Task requirements: Each line below that contains "will" should be counted; give the total alone.
[The input — start]
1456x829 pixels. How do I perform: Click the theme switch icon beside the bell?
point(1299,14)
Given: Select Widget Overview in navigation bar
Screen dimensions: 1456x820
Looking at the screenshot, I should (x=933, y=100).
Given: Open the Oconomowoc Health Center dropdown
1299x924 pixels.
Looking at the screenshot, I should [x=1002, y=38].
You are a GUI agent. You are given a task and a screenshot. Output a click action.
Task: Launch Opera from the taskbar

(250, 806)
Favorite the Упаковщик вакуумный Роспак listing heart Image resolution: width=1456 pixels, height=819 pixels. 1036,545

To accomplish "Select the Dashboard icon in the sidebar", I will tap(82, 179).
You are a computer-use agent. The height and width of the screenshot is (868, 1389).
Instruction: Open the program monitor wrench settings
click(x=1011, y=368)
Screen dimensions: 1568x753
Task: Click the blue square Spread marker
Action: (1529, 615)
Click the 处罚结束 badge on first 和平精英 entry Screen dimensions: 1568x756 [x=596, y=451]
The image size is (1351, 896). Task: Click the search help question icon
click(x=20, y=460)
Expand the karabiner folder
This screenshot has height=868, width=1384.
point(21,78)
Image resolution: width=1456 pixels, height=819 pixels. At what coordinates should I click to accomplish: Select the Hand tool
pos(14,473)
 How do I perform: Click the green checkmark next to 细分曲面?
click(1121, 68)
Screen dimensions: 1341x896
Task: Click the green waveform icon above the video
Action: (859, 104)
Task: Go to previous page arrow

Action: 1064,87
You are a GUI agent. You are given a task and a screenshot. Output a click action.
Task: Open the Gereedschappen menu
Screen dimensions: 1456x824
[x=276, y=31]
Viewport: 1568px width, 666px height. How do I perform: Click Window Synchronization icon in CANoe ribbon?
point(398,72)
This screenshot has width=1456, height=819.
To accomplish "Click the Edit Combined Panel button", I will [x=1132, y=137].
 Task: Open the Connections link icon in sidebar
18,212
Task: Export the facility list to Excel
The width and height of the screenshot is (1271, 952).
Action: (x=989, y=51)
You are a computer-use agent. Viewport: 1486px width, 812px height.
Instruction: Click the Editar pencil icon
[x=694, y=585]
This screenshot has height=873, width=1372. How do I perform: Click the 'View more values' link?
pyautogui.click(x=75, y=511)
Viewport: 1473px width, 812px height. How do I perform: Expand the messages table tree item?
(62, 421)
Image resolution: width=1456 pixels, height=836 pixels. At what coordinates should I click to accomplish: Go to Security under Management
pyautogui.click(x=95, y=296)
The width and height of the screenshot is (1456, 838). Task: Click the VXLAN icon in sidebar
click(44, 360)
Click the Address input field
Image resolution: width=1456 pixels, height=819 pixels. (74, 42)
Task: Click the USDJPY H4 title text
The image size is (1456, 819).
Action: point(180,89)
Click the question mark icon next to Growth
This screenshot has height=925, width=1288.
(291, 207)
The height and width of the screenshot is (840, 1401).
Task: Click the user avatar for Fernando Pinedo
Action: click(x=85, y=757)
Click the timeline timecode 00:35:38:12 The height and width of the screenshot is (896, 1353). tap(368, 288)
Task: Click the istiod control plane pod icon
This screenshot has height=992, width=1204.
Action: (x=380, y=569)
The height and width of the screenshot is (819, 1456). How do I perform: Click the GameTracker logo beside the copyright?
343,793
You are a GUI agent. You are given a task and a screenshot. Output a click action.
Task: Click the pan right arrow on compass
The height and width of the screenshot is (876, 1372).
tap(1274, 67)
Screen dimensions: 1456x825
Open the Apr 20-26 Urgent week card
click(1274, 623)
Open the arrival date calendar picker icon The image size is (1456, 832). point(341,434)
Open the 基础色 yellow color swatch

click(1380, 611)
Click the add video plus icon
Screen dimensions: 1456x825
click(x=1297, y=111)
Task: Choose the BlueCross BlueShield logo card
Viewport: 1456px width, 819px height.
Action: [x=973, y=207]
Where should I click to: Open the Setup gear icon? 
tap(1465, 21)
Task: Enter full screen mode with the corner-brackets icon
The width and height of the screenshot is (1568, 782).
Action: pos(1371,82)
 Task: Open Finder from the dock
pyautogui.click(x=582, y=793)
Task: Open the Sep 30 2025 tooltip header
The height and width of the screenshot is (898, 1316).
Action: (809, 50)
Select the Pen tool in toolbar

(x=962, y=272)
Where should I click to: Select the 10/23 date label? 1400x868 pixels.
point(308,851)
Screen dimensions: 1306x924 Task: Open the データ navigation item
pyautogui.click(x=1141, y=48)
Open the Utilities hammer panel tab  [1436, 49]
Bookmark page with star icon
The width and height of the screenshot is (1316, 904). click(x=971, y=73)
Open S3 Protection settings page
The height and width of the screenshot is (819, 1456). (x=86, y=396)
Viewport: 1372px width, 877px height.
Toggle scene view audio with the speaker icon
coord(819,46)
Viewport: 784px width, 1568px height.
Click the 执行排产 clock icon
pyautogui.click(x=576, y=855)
[The input — finish]
Final answer: 2